My approach was to emulate Vue.js. You write an HTML template file with a corresponding zig file, e.g. MyApp.html, MyApp.zig. The HTML file is parsed and converted into a struct which has, among other things, a data field which is the struct of the zig file. Basically, using all the meta data available at comp time, you don’t actually have to parse the zig file get any info. The generated codes has a lot of @typeInfo calls.

In addition, a JS file is generated. It is responsible for manipulating the DOM (creating the elements, updating the dynamic attributes / text). The idea is to avoid having to cross the zig<->browser boundary with a bunch of low-level calls, e.g. createElement, setAttributes, appendChild, etc.

In my experiment, all the code is generated. There are no runtime notions of abstract “components” or “views” that exist as objects in memory with recursive iteration. In theory, that means that simple components will be inlined to more complex ones. The trade-off, of course, is a large amount of code is generated.

Performance-wise, it seemed pretty solid. I didn’t bother implementing any state management logic. Instead, I “re-rendered” after events. That just invoked dispatching specific events to the JS. It certainly wouldn’t work for very complex UIs, but was fine for simple stuff.

On the runtime-side, the zig code could be compiled to WASM in order to run inside a regular browser. I also wrote a basic WKWebView runtime for macOS. This allows all the zig code to run natively and the browser interaction is done via the WKWebView evaluateJavaScript and addScriptMessageHandler methods.
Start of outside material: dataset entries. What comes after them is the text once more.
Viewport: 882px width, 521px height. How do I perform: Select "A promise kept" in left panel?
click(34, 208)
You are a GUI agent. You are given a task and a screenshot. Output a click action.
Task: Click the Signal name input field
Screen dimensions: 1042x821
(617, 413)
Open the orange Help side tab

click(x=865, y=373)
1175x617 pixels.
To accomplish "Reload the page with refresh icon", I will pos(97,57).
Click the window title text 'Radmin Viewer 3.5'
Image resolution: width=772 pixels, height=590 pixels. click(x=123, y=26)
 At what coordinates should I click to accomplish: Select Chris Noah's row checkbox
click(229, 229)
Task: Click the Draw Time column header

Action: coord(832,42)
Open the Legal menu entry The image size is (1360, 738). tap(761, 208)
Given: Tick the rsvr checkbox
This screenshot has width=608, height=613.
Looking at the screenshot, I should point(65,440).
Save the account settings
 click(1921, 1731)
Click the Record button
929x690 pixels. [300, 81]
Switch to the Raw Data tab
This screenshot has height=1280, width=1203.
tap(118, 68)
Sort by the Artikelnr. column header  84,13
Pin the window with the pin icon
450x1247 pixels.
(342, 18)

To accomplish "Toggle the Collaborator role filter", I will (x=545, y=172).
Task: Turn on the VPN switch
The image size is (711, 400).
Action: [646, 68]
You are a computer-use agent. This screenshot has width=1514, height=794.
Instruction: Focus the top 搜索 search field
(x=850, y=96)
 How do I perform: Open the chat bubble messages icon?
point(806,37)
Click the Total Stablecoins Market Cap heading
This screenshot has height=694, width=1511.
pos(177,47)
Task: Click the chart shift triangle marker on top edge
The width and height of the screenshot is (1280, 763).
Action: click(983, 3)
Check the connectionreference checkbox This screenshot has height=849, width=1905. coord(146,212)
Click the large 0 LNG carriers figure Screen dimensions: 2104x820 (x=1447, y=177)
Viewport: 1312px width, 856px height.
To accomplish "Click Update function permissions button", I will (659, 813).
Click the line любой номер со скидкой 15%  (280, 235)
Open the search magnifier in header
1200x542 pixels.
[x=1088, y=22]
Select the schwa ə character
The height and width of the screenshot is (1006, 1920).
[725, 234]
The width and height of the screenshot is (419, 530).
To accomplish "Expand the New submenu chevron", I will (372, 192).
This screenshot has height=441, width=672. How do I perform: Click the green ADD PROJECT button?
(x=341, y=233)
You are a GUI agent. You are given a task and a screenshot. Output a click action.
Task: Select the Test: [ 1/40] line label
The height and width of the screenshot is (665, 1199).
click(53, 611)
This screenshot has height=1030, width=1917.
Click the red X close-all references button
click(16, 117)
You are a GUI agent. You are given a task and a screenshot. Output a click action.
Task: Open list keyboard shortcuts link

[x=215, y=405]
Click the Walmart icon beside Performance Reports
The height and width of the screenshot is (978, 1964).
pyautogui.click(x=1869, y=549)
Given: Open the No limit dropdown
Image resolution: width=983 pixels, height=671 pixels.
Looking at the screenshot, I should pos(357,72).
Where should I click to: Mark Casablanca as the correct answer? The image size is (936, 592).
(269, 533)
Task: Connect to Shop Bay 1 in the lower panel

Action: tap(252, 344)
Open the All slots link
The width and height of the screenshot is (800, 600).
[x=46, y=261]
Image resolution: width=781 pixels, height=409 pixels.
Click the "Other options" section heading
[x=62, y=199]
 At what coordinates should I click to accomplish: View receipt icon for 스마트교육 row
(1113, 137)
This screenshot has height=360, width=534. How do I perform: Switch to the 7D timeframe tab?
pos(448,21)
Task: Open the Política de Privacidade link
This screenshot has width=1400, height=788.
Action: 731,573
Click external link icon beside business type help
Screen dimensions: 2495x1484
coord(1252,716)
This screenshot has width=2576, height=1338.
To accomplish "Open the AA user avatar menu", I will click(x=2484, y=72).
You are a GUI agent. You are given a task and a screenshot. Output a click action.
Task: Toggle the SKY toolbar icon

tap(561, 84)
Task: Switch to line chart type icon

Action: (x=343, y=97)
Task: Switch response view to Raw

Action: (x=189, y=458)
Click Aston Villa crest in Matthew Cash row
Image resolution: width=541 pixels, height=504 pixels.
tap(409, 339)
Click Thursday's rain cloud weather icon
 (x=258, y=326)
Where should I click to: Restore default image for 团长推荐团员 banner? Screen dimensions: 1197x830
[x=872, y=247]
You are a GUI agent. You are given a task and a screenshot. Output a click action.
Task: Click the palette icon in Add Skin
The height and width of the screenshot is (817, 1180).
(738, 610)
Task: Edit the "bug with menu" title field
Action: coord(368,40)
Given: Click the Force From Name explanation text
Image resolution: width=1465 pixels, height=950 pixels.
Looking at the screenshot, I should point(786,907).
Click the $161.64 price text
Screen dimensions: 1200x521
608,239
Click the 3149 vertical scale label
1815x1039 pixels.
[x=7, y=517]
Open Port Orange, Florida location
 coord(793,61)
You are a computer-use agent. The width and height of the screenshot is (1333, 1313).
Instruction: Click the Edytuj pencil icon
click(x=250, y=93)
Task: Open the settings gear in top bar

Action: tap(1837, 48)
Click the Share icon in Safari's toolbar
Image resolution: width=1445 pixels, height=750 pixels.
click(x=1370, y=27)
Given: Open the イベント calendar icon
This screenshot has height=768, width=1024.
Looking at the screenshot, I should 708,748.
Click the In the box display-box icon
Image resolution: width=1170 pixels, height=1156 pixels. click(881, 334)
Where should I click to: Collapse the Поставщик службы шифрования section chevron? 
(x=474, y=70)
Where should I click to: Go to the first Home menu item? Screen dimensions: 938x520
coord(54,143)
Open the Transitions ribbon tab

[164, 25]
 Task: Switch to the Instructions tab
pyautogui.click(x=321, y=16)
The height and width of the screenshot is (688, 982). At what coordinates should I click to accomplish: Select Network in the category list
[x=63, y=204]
As mentioned, for my use case I really need full access to the GPU in native. Putting the webview on top of an OpenGL context. It was doable, but you have some layering issues. A basic example is trying to clip the context to some arbitrary elements in the web view. Not really doable with the public APIs.

So I decided to abandon that attempt.

The new approach I’m working on is to recreate a basic web-style interface engine. It’s more similar to React Native. Each platform uses the built-in libraries and, while it introduces a bit more work in that regard, it helps to have a smooth “native” feel as you can use the “official” APIs directly for input handling, rendering text, etc. On macOS, that is Cocoa/AppKit. On Windows, GDI/DirectWrite/Direct2D/whatever-else. For web, that is the DOM + CSS.

The interface is defined by zig code in the style of JSX. Obviously, certain aspects have to be different given the language differences between zig & JS.

We’ll see how this goes, but my current results are hopeful. My application is a CAD program and so most of my complicated logic takes place “inside” the canvas and so the UI elements are relative simple.